━━━━━ Data for processing ━━━━━
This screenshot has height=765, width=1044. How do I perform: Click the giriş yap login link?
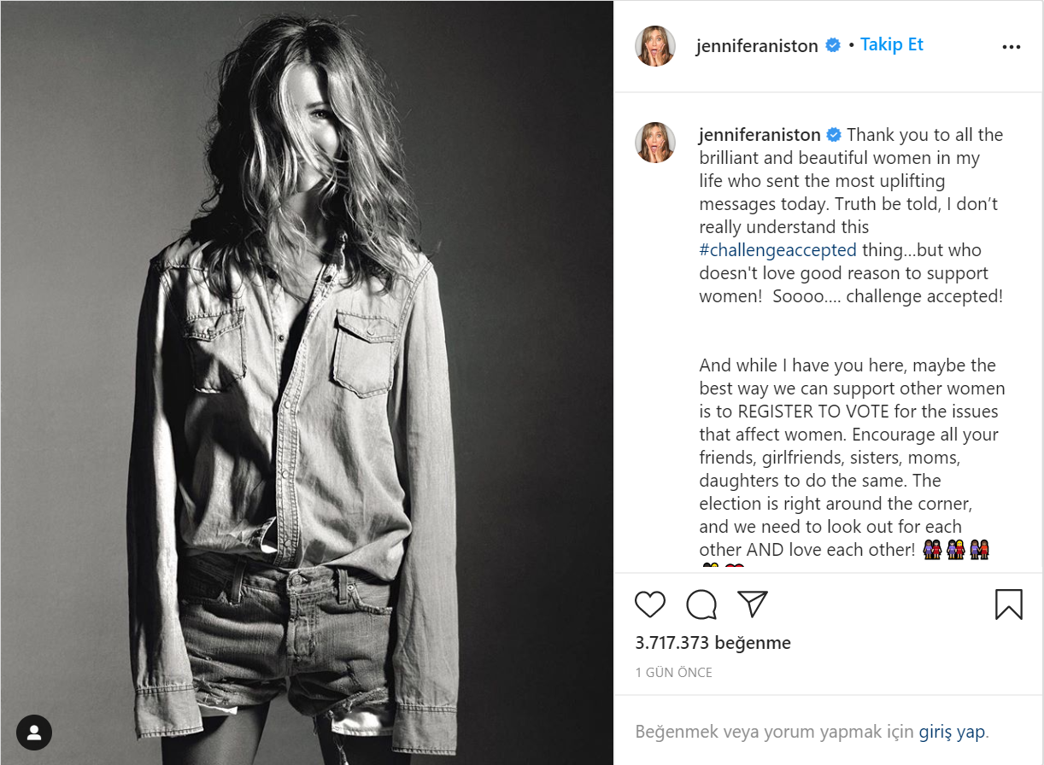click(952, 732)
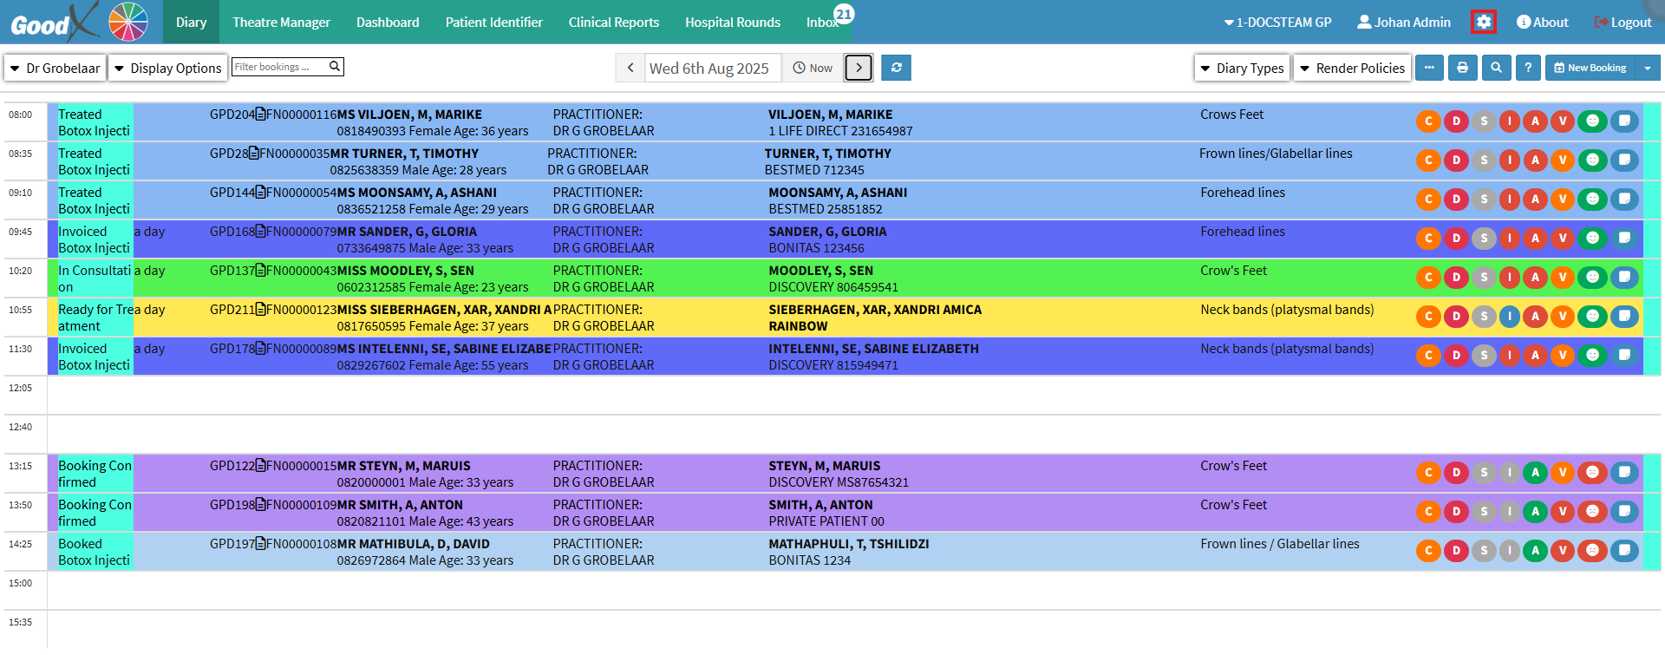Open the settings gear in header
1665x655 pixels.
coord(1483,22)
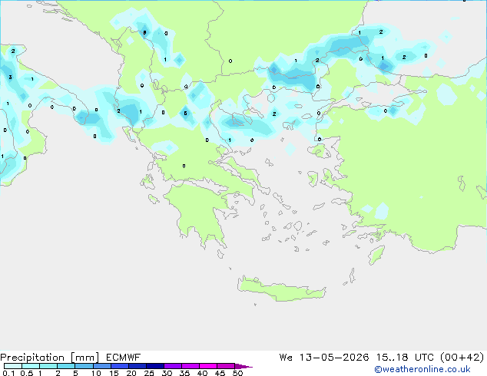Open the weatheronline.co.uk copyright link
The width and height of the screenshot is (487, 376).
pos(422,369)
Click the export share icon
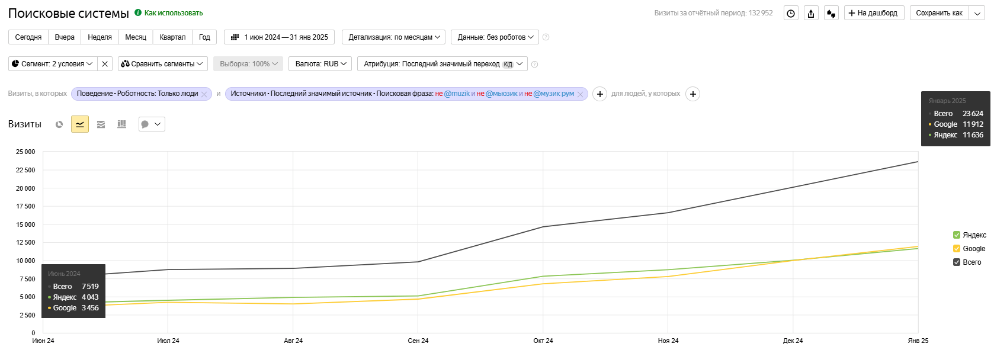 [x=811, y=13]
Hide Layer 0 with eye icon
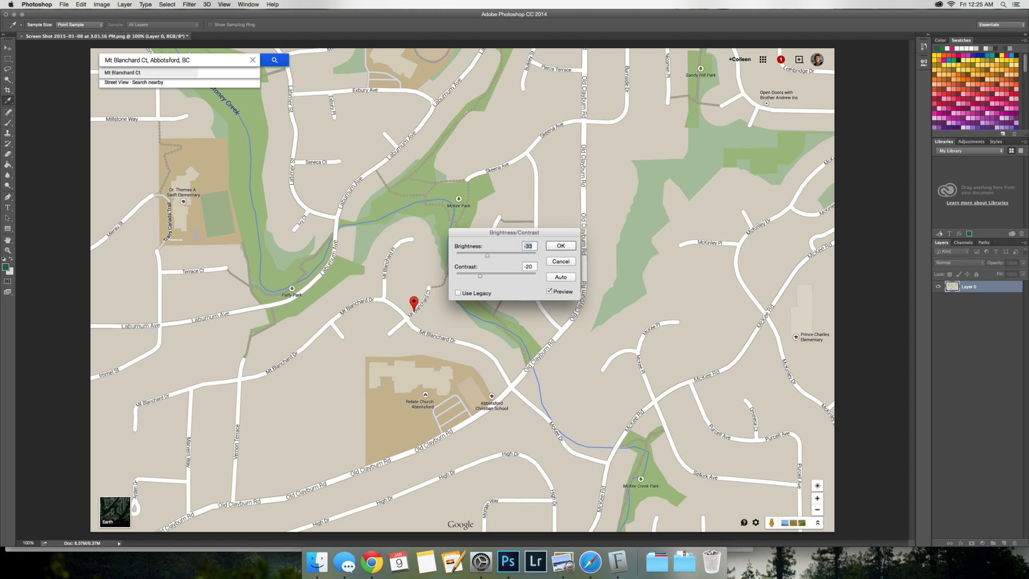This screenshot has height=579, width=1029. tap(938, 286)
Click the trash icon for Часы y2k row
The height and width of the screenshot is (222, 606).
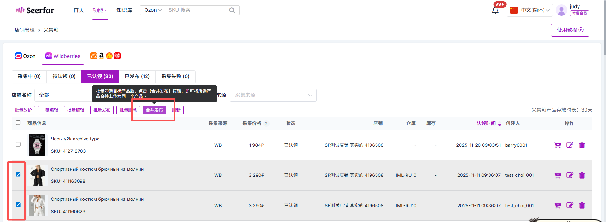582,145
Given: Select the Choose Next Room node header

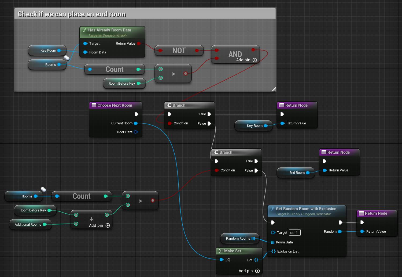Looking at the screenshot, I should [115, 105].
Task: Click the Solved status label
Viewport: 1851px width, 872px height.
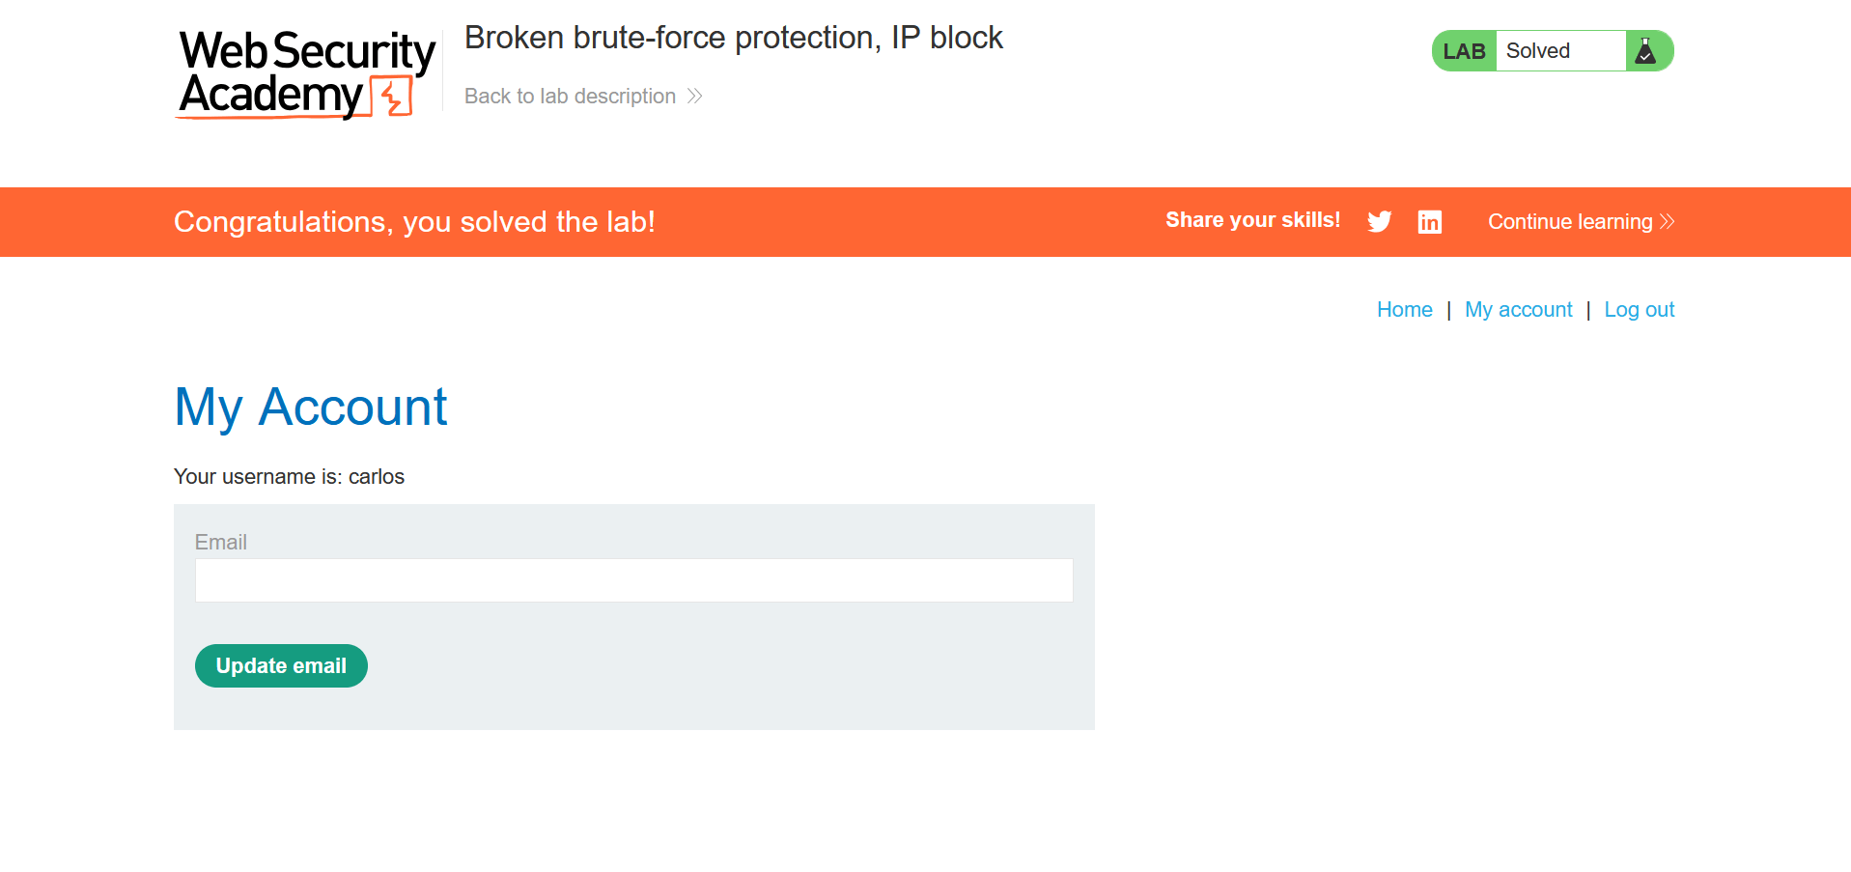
━━━━━
Reproduce every line of the rows above as a numbered list, skipping blank lines and omitting the pictures.

1. This screenshot has height=765, width=1044. How do I perform: Click the giriş yap login link?
2. click(952, 732)
3. Open the settings gear in header
4. 1665x655 pixels.
5. coord(1483,22)
6. Open the weatheronline.co.uk copyright link
7. The width and height of the screenshot is (487, 376).
8. pos(422,369)
9. Click the export share icon
10.  [x=811, y=13]
11. Hide Layer 0 with eye icon
12. This screenshot has height=579, width=1029. tap(938, 286)
13. Click the trash icon for Часы y2k row
14. The height and width of the screenshot is (222, 606).
15. 582,145
16. Given: Select the Choose Next Room node header
17. Looking at the screenshot, I should [115, 105].
18. Task: Click the Solved status label
19. Viewport: 1851px width, 872px height.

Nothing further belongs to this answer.